We poke into all kinds of shops looking at artsy books, hand painted Japanese kitty placemats and matted paintings, brightly colored change purses made of kimono fabric, giant stuffed rabbits wearing Hello Kitty t-shirts and woolens from Tibet.  We dip into shrines to reverently watch people making offerings and praying for wishes to come true.

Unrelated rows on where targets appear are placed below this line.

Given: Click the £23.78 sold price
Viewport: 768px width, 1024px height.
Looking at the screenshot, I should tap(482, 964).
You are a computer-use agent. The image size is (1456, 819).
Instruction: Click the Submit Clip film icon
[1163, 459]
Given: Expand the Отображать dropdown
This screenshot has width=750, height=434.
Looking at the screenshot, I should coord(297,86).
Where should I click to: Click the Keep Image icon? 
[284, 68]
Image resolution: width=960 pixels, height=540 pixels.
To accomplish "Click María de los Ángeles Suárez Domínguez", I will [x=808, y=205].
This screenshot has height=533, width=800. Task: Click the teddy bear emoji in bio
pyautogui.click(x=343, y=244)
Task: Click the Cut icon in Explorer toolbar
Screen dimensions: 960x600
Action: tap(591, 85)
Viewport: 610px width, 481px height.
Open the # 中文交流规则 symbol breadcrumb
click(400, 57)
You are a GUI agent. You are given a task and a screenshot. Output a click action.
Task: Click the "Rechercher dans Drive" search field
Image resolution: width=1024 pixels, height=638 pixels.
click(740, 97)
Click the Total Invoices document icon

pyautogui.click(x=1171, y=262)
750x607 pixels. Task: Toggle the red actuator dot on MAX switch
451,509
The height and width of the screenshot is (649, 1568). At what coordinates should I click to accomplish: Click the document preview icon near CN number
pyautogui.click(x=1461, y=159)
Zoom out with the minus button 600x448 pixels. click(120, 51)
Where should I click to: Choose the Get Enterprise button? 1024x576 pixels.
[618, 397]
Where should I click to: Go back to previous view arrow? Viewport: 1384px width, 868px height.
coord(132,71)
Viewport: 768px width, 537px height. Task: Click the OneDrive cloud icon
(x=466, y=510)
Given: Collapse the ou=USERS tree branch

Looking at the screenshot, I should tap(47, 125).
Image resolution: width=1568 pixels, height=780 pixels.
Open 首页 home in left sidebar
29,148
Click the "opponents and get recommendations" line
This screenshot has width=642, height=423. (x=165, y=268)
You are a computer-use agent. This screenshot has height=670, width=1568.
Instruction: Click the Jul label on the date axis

A woolen bunny dressed to kill

A woolen bunny dressed to kill

We turn then onto the Nishiki Food Market where we see a plethora of unusual foods I have never laid eyes on before.  The food market itself is a piece of art, with every food lined up so its proportions and colors are set off to best advantage.  The foods are simply all dolled up.  Food items sit atop bushels or baskets or barrels filled with some grainy stuff.  They’re identified with rectangular wooden signs bearing Japanese letters.

enticing dried fruits...I buy some of these:-)

enticing dried fruits…I buy some of these:-)

Even the fish offerings are prettily displayed on hand-painted ceramic plates or trays and decorated with green garnishes.  At one shop there are colorful dried fruits of every type imaginable from strawberries to pomegranates to kiwi to grapes, raspberries, bananas.  We are allowed to sample all the kinds we want and I end up buying dried kiwi and strawberries.  I want them all!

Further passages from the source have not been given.